Cyber security is a global priority of EY and the firm is investing significantly to develop innovative ways of combatting cyber threats. In Mauritius, we have set up a Centre of Excellence (COE) for cyber security to service the Middle East, Africa & India regions, as well as the wider Europe. Over the last six months, we’ve had our consultants from Mauritius Cyber COE delivering work in New York, Sao Paolo, Perth, Dubai, Doha, Johannesburg and Cape Town just to name a few.
We are also innovating by having data scientists, programmers, and robotics specialists to work with our cyber team to develop solutions, with machine learning, for board and operational monitoring of cyber posture.
Are you able to recruit cyber specialists easily in the Mauritius market?
It is a challenge to find qualified and experienced cyber resources. There is a global scarcity of cyber skills and this is not an issue only in Mauritius. However, access to global learning platforms, experienced resources in the team providing coaching on the job, and EY sponsored certification programmes help us to build the consultants we are looking for. We recruit STEM (Science, Technology, Engineering and Mathematics) profiles who show passion in cyber and we provide them the work environment to help them prosper.

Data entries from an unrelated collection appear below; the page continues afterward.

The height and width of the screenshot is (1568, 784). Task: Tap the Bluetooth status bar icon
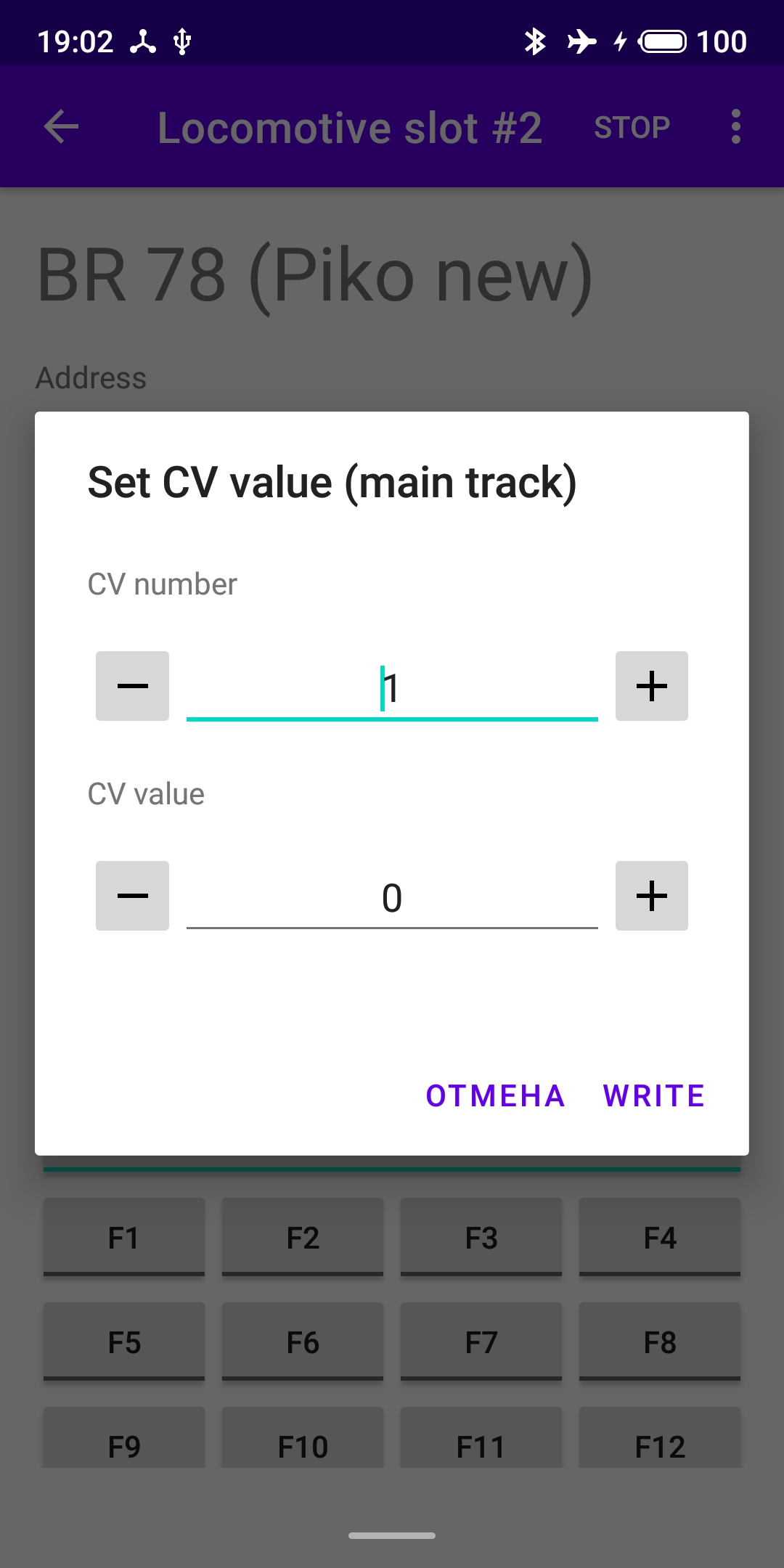[535, 41]
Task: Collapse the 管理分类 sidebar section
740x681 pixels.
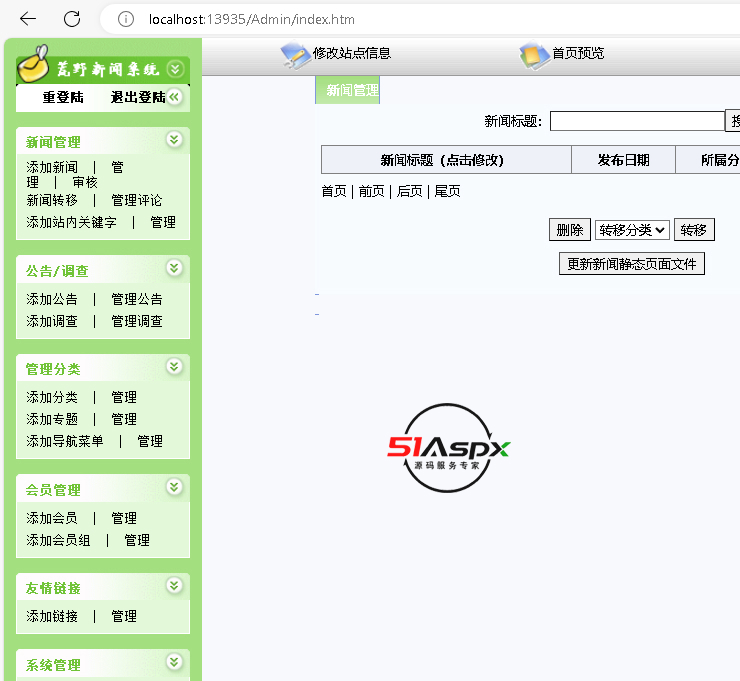Action: (174, 366)
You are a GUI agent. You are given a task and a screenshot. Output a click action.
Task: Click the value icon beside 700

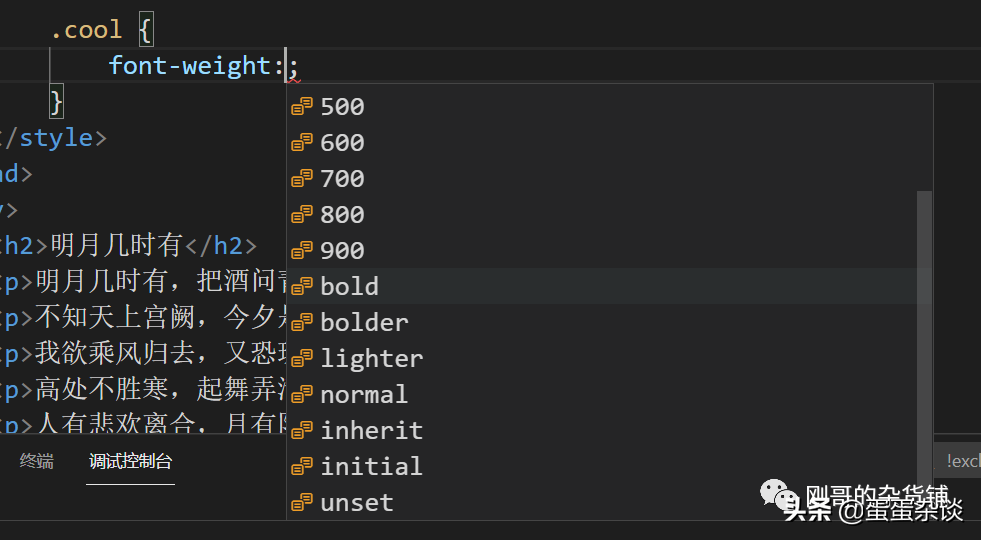[x=302, y=179]
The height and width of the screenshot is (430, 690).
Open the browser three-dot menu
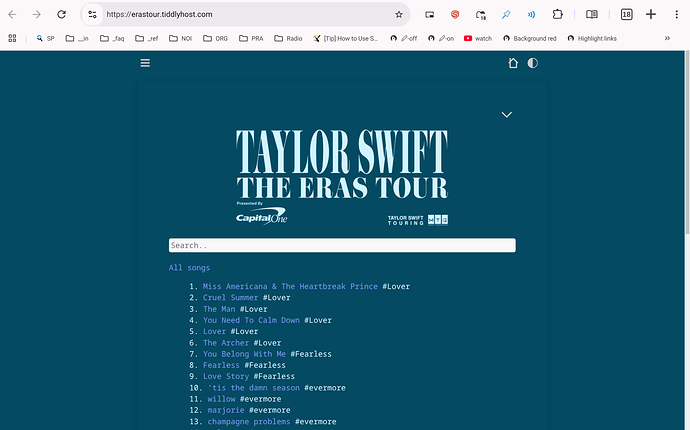pos(676,15)
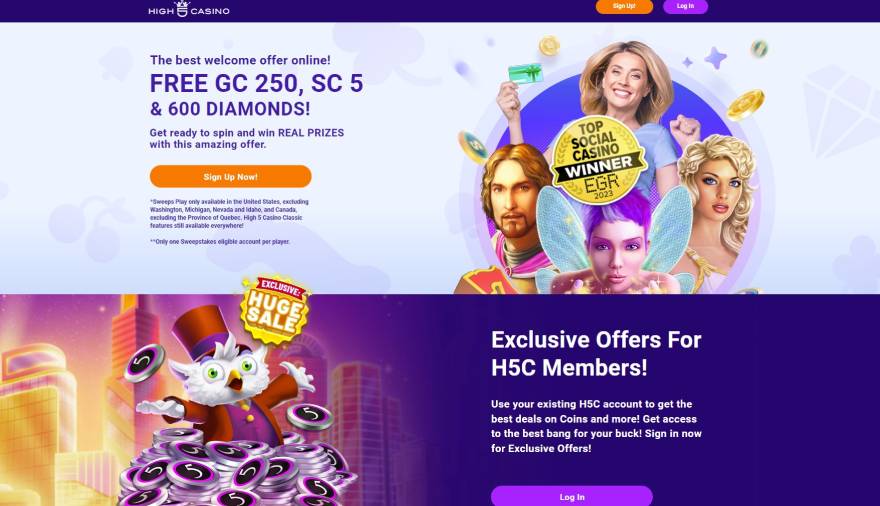Click the gold coin near top of banner
This screenshot has height=506, width=880.
(549, 45)
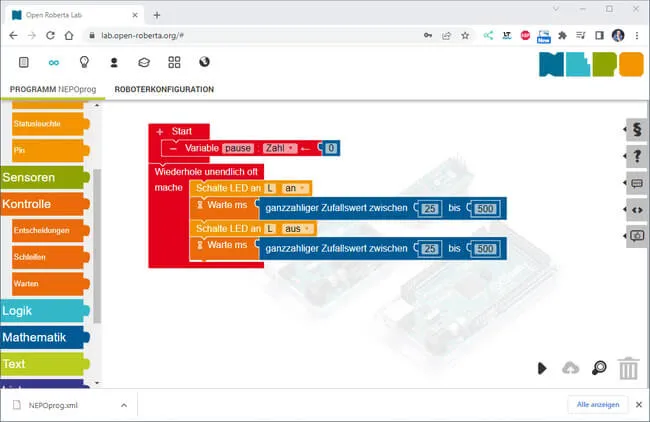650x422 pixels.
Task: Open the Mathematik block category
Action: [x=42, y=337]
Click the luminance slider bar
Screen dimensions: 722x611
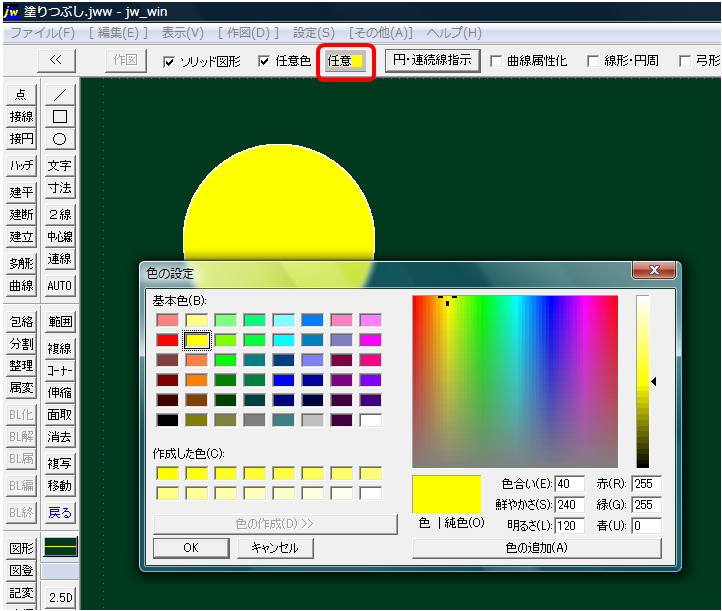tap(642, 380)
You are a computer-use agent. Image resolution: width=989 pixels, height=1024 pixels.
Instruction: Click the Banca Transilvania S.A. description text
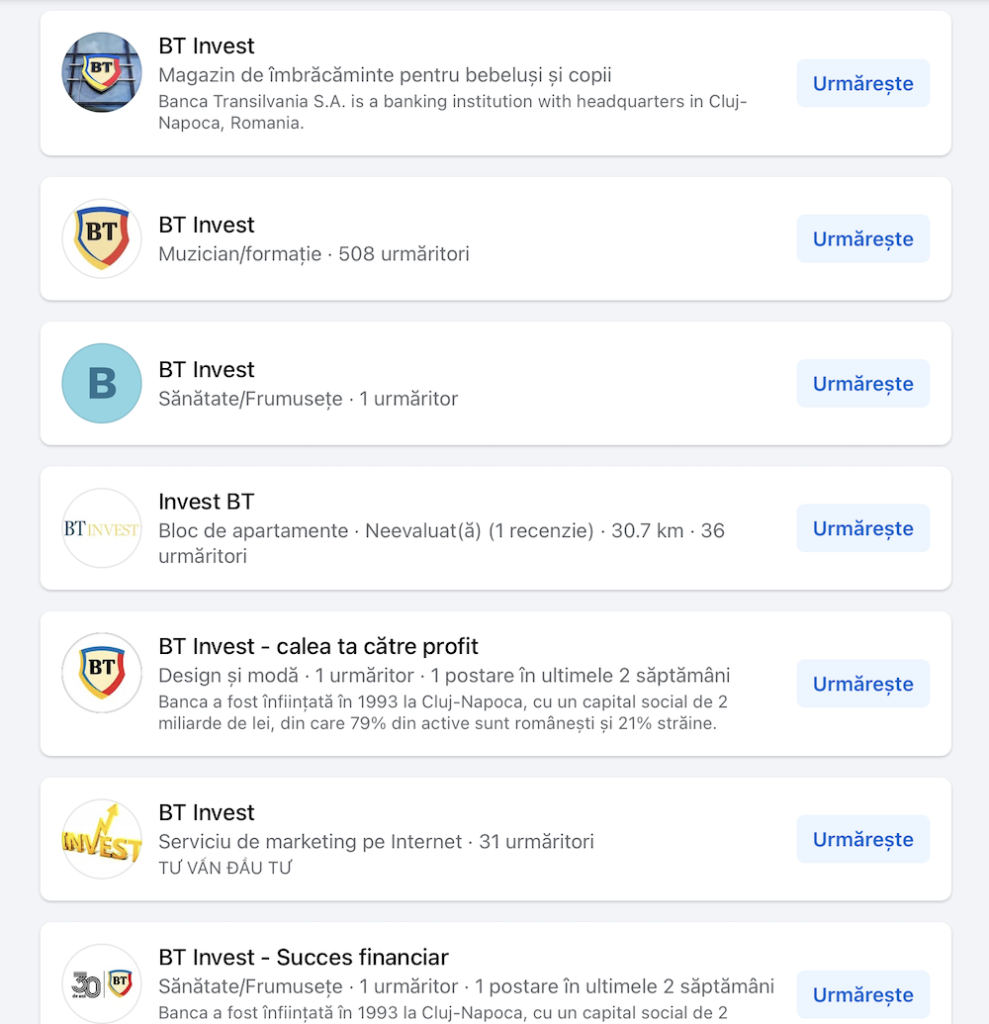click(453, 112)
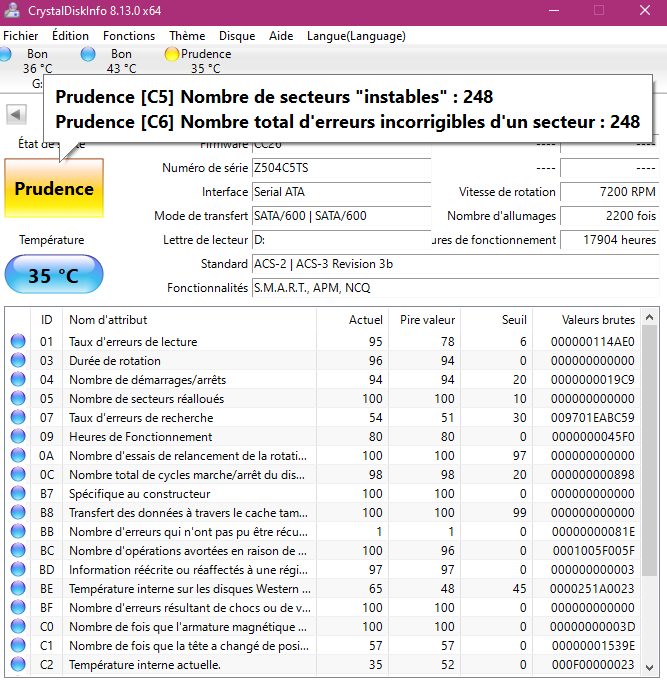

Our resources are already leading cyber engagements for major organisations across the world and this shows that our COE will only get stronger and bigger. We are in fact in the process of recruiting 20 more resources for cyber.
Would you say that it’s time for business leaders to act?
Cyber risks are evolving; any organisation that regards itself as safe from cyberattack is likely to be in for a shock. Don’t rush in investing in technologies as I see too many of these failing. Make sure that there is good cyber security hygiene and basic lines of defence, as well as a clear roadmap towards improving maturity before making major decisions.
Cyber security needs to be viewed as an enabling function rather than a block to innovation and change. This means that that security needs to be implemented by design rather than a reaction to a threat or regulation.
As a last word of caution, although there seems to be emphasis on external attackers, don’t underestimate insider threats or accidents by employees. We are seeing an alarming increase in the number of successful breaches exploiting insiders through phishing and malware attacks. We are living in an age where organisations will be severely impacted or even disappear after major cyber breaches.
Key success factors for the digital transformations that most organisations are now going through are to focus on stopping low-value activities, increasing efficiency, and reinvesting the funds in emerging and innovative technologies to enhance existing protection.